Medical staff will be blinded to group allocation. The researcher (Chunyang Xi) who collected data will be blinded to group allocation. Other researchers and participants will be aware of the group allocation. The researcher who collected data will not be allowed to unblock the blinding.

Statistical methods

The qualitative data (demographic characteristics) will be statistically described by number (n) and percentage (%) and statistically be inferred by chi-square test. The Shapiro–Wilk test will be used to assess the normality of our data. This test is suitable for small to medium-sized samples and will help us determine whether the data follows a normal distribution. The quantitative data (scores of HADS and FPI) will be described by mean/median and standard deviation (SD)/interquartile range (IQR) and be inferred by t test/rank sum test. In all analyses, a P value of < 0.05 indicates statistical significance. To handle protocol non-adherence in our randomized controlled trial, we will use an intention-to-treat (ITT) analysis. Additionally, we will conduct a per-protocol (PP) analysis to include only those participants who fully adhered to the study protocol. By comparing ITT and PP results, we aim to understand the impact of adherence on study outcomes. All instances of non-adherence will be documented and considered during data analysis and interpretation. SPSS 21.0 (SPSS Inc., Chicago, IL) will be used for statistical analysis.

Data monitoring

All the interventions applied in this study have been used in clinical practice and are not potentially harmful, so the data monitoring committee is not included in this study. Any unexpected adverse events that occurred during the intervention period will be reported to an experienced psychologist who will not be involved in this trial. To ensure the safety and effectiveness of the study, we will conduct an interim analysis when approximately 50% of the participants have completed the trial.

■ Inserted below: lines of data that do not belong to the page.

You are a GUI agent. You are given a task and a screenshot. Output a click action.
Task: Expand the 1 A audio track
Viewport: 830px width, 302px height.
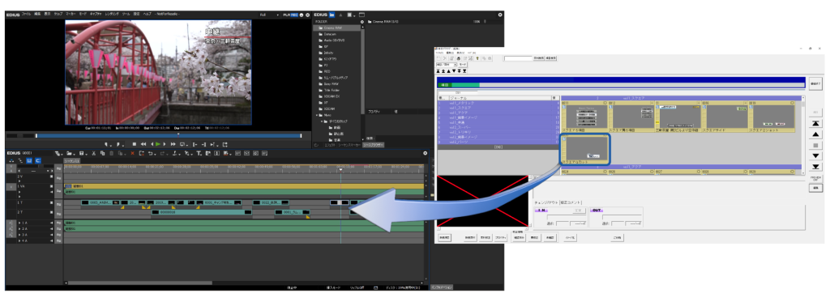19,223
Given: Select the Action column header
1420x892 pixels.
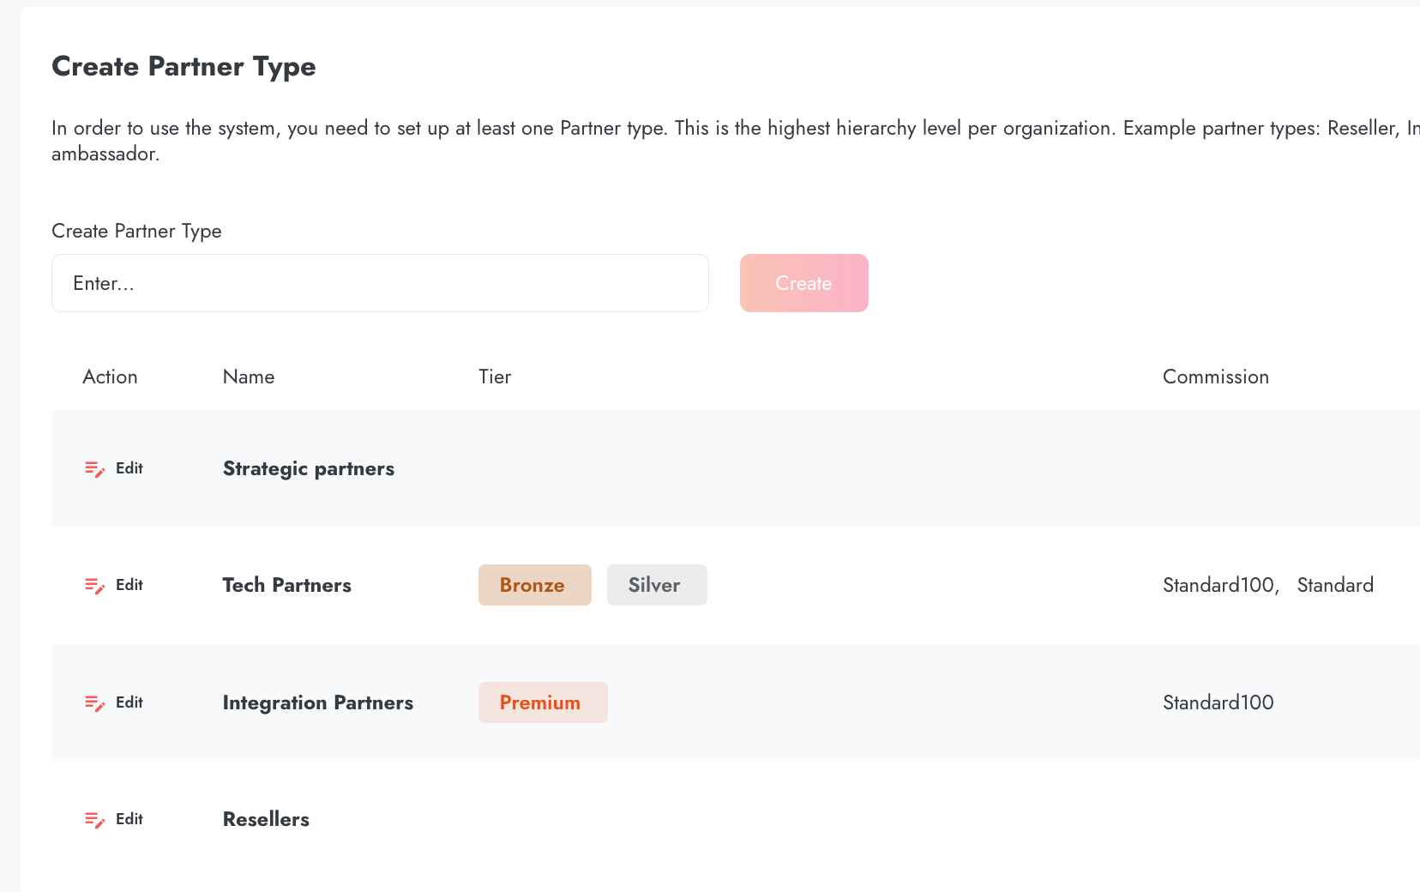Looking at the screenshot, I should pyautogui.click(x=110, y=377).
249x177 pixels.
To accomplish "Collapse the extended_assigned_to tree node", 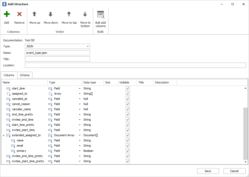I will click(3, 135).
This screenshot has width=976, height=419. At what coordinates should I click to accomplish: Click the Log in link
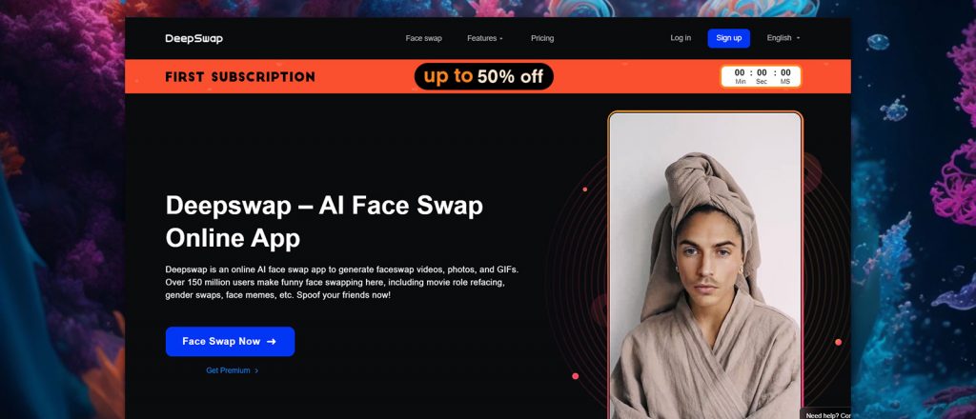pos(681,38)
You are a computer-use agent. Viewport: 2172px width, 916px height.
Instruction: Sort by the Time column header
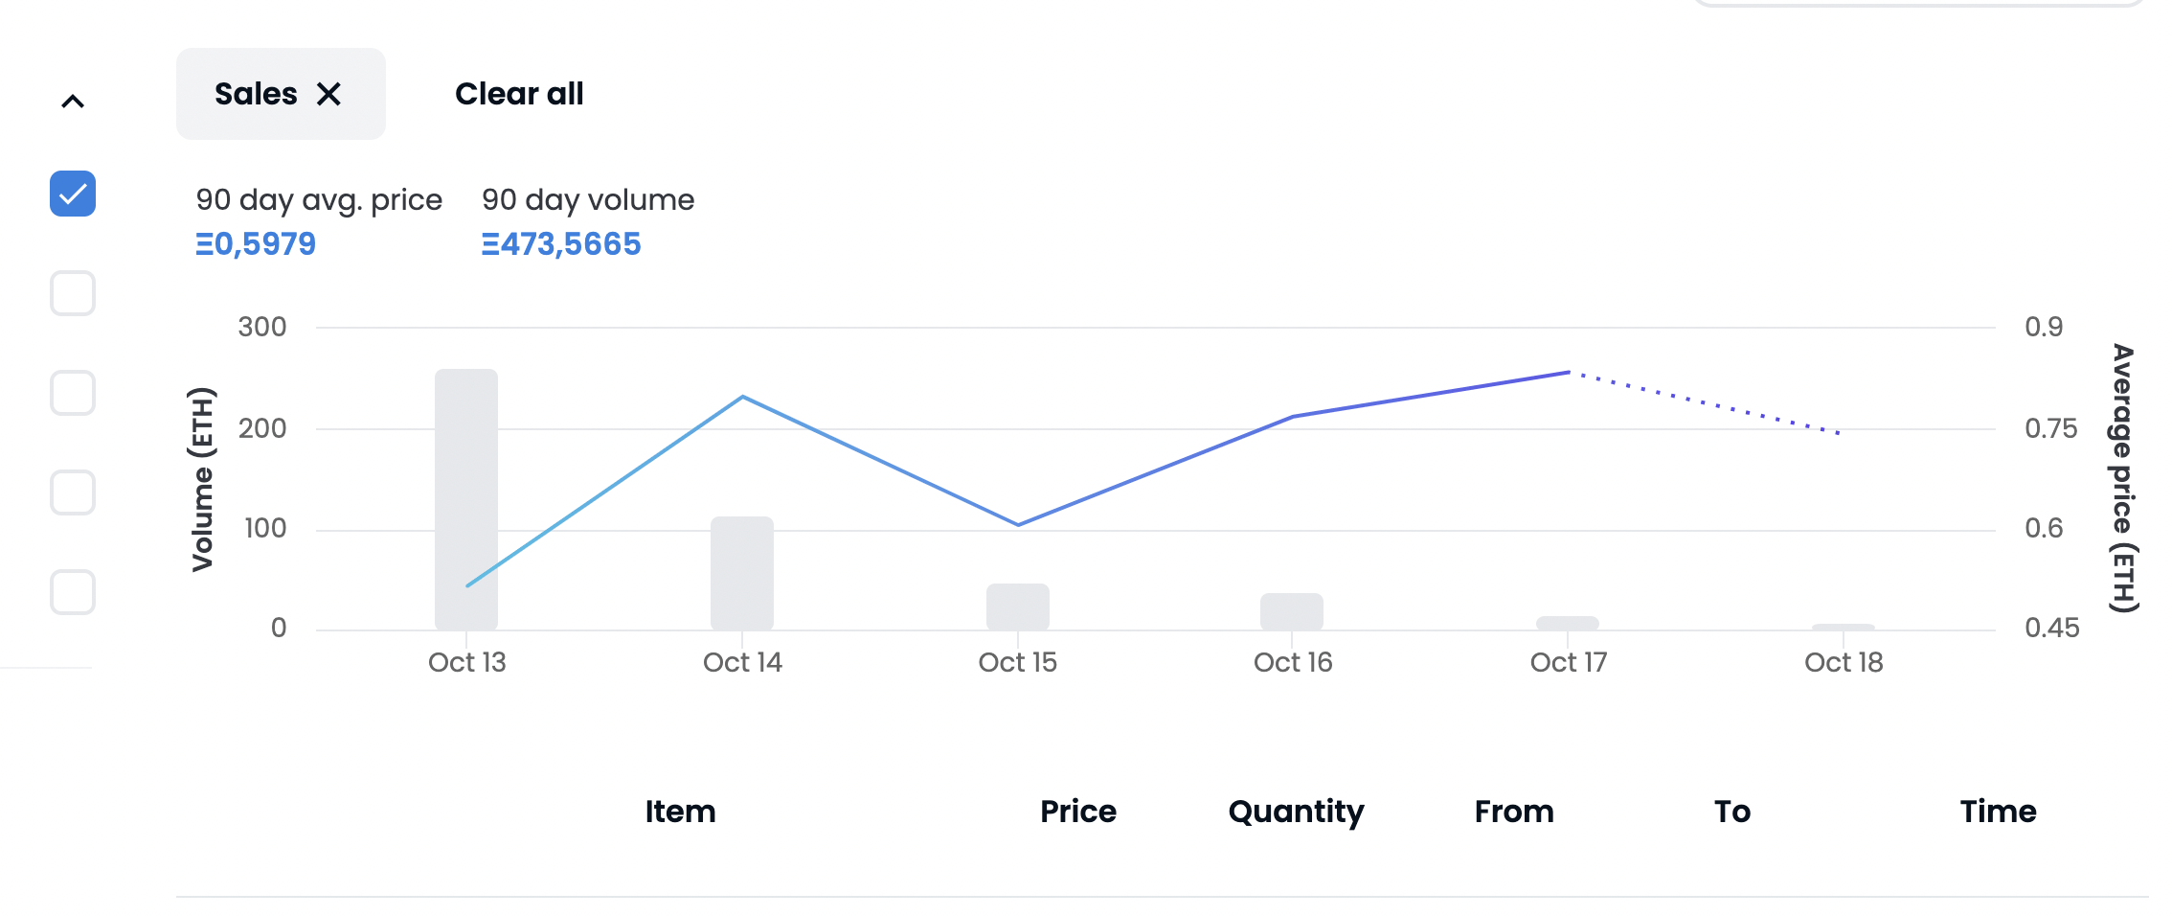point(1998,812)
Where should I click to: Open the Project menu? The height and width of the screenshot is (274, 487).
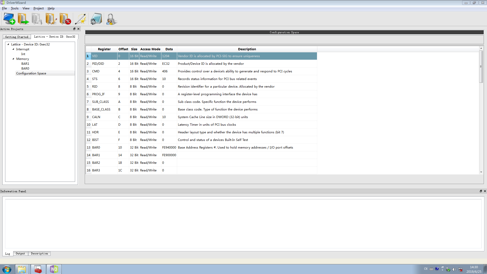[x=38, y=8]
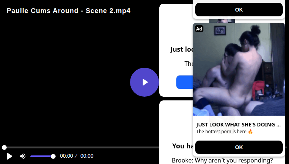Click the small play icon in control bar
The width and height of the screenshot is (289, 164).
10,156
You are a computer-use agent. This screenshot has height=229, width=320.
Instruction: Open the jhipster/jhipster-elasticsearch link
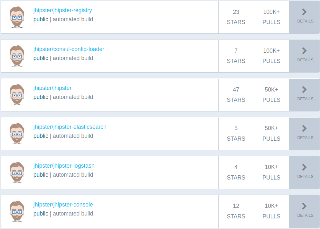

Ethics approval and consent to participate

This study was approved by the ethics committee of West China Second University Hospital (No. 2022283). All amendments proposed by the ethics committee were sent to the ethics committee before study approval. One researcher (Anjiang Lei) will obtain the informed consent from all participants. All data provided to our study will be kept in strict confidence, and none of the participants’ identifying information will be reported. All procedures in this study will be conducted in accordance with the ethical standards of the responsible committee on human study and with the Helsinki Declaration and later revision.

Dissemination plans

The results of this study will be published in a scientific journal. The selection of the authorship is based on several considerations, including the following items: contribute to the study design, data collection, data analysis, data interpretation, manuscript drafting, and manuscript revising. Scientific presentations for researchers, healthcare practitioners, and/or the public present another forum for dissemination of our results.